Type of specialization at compile time

I am writing a class that has several different functions with std::function (or at least the classes are much alike). As you know, std::function is created by specifying template parameters (for example, std::function<void (std::string&)> ), for my class it is the same. I have an exception, although I want to specialize a single function in my class if the return value is invalid ( std::function<"return value" ("parameters"> ). I need this to be done at compile time, and I just can't make it work properly. Here is a sample code to explain:

 #include <iostream> #include <type_traits> template <typename T> class Test { }; template <typename Ret, typename... Args> class Test<Ret (Args...)> { public: Ret operator()(Args...) { if(std::is_void<Ret>::value) { // Do something... } else /* Not a void function */ { Ret returnVal; return returnVal; } } }; int main(int argc, char * argv[]) { Test<void (char)> test; test('k'); } 

As you can clearly see, if the compiler does not remove the else branch in the above test, my code will try to create a void value (ie void returnVal; ). The problem is that the compiler does not delete the branch, so I end up with a compiler error:

./test.cpp: when creating "Ret Test :: operator () (Args ...) [with Ret = void; Args = {char}] :. /test.cpp:27:10: required from here. / test .cpp: 18: 8: error: variable or field "returnVal declared void./test.cpp:19:11: error: return-statement with value, in function returning 'void' [-fpermissive]

You can usually use std::enable_if in combination with std::is_void , the problem is that I do not want to specialize in the function template, but in the class template.

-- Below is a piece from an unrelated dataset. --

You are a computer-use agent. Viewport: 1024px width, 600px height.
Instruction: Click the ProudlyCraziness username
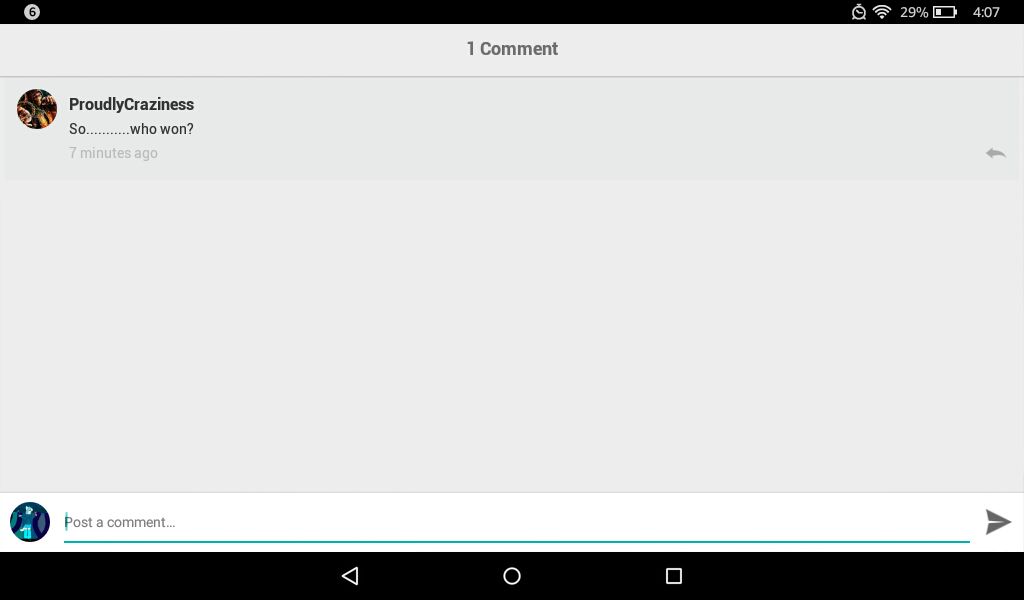[131, 104]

 template <typename Ret, typename... Args> class Test<Ret (Args...)> { public: typename std::enable_if<!std::is_void<Ret>::value, Ret>::type Ret operator()(Args...) { Ret returnVal; return returnVal; } typename std::enable_if<std::is_void<Ret>::value, Ret>::type Ret operator()(Args...) { // It a void function // ... } }; 

If I use the above code, instead I get even more errors and without a solution

 ./test.cpp:11:2: error: expected ';' at end of member declaration ./test.cpp:11:2: error: declaration of 'typename std::enable_if<(! std::is_void<_Tp>::value), Ret>::type Test<Ret(Args ...)>::Ret' ./test.cpp:6:11: error: shadows template parm 'class Ret' ./test.cpp:11:24: error: ISO C++ forbids declaration of 'operator()' with no type [-fpermissive] ./test.cpp:18:2: error: expected ';' at end of member declaration ./test.cpp:18:2: error: declaration of 'typename std::enable_if<std::is_void<_Tp>::value, Ret>::type Test<Ret(Args ...)>::Ret' ./test.cpp:6:11: error: shadows template parm 'class Ret' ./test.cpp:18:24: error: ISO C++ forbids declaration of 'operator()' with no type [-fpermissive] ./test.cpp:18:6: error: 'int Test<Ret(Args ...)>::operator()(Args ...)' cannot be overloaded ./test.cpp:11:6: error: with 'int Test<Ret(Args ...)>::operator()(Args ...)' ./test.cpp: In member function 'int Test<Ret(Args ...)>::operator()(Args ...)': ./test.cpp:22:2: warning: no return statement in function returning non-void [-Wreturn-type] ./test.cpp: In instantiation of 'int Test<Ret(Args ...)>::operator()(Args ...) [with Ret = void; Args = {char}]': ./test.cpp:28:10: required from here ./test.cpp:13:7: error: variable or field 'returnVal' declared void ./test.cpp: In member function 'int Test<Ret(Args ...)>::operator()(Args ...) [with Ret = void; Args = {char}]': ./test.cpp:15:2: warning: control reaches end of non-void function [-Wreturn-type] 

Sorry if I'm just dumb and the answer is obvious. I am new to templates and I could not find a suitable answer in any of the other questions / questions.